Top of Data shown

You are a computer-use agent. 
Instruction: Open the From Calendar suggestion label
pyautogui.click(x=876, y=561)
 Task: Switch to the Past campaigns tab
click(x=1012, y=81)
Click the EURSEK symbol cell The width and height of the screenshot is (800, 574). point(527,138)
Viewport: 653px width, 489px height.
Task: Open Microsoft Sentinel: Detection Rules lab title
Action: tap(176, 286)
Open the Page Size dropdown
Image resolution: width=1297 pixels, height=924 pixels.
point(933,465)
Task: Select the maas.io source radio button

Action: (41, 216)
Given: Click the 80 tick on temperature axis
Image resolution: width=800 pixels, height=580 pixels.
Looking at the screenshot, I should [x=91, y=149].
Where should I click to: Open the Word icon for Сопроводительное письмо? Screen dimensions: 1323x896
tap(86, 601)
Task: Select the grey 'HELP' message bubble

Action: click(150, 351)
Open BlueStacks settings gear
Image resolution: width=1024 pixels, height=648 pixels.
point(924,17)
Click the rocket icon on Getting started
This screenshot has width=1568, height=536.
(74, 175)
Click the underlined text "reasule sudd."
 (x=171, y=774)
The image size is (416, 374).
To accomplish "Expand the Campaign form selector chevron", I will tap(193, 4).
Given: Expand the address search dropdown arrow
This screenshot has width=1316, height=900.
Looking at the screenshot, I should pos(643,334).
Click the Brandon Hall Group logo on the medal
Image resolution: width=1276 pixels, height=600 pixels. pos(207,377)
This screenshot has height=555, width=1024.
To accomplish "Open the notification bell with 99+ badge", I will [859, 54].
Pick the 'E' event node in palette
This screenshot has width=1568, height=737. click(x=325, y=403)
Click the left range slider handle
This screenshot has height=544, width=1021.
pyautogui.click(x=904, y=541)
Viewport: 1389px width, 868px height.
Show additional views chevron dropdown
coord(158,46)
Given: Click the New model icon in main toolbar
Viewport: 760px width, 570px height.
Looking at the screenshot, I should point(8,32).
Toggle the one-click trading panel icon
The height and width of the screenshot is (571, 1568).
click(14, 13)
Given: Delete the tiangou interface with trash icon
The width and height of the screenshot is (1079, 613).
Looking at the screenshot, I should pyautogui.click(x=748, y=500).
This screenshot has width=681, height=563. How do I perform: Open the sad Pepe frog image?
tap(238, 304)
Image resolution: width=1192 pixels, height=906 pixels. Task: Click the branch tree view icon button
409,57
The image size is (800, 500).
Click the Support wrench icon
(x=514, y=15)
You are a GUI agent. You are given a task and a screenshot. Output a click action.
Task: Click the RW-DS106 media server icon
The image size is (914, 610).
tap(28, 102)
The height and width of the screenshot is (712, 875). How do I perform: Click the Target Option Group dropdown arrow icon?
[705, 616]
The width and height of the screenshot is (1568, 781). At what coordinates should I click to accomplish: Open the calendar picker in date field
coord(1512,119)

Bottom of Data shown

Would you print exactly and only the lines of the material above that run from the line with "Instruction: Open the" through the line with "Given: Delete the", both included?

- [Written solution]:
Instruction: Open the From Calendar suggestion label
pyautogui.click(x=876, y=561)
 Task: Switch to the Past campaigns tab
click(x=1012, y=81)
Click the EURSEK symbol cell The width and height of the screenshot is (800, 574). point(527,138)
Viewport: 653px width, 489px height.
Task: Open Microsoft Sentinel: Detection Rules lab title
Action: tap(176, 286)
Open the Page Size dropdown
Image resolution: width=1297 pixels, height=924 pixels.
point(933,465)
Task: Select the maas.io source radio button

Action: (41, 216)
Given: Click the 80 tick on temperature axis
Image resolution: width=800 pixels, height=580 pixels.
Looking at the screenshot, I should [x=91, y=149].
Where should I click to: Open the Word icon for Сопроводительное письмо? Screen dimensions: 1323x896
tap(86, 601)
Task: Select the grey 'HELP' message bubble

Action: click(150, 351)
Open BlueStacks settings gear
Image resolution: width=1024 pixels, height=648 pixels.
point(924,17)
Click the rocket icon on Getting started
This screenshot has width=1568, height=536.
(74, 175)
Click the underlined text "reasule sudd."
 (x=171, y=774)
The image size is (416, 374).
To accomplish "Expand the Campaign form selector chevron", I will tap(193, 4).
Given: Expand the address search dropdown arrow
This screenshot has width=1316, height=900.
Looking at the screenshot, I should pos(643,334).
Click the Brandon Hall Group logo on the medal
Image resolution: width=1276 pixels, height=600 pixels. pos(207,377)
This screenshot has height=555, width=1024.
To accomplish "Open the notification bell with 99+ badge", I will [859, 54].
Pick the 'E' event node in palette
This screenshot has width=1568, height=737. click(x=325, y=403)
Click the left range slider handle
This screenshot has height=544, width=1021.
pyautogui.click(x=904, y=541)
Viewport: 1389px width, 868px height.
Show additional views chevron dropdown
coord(158,46)
Given: Click the New model icon in main toolbar
Viewport: 760px width, 570px height.
Looking at the screenshot, I should point(8,32).
Toggle the one-click trading panel icon
The height and width of the screenshot is (571, 1568).
click(14, 13)
Given: Delete the tiangou interface with trash icon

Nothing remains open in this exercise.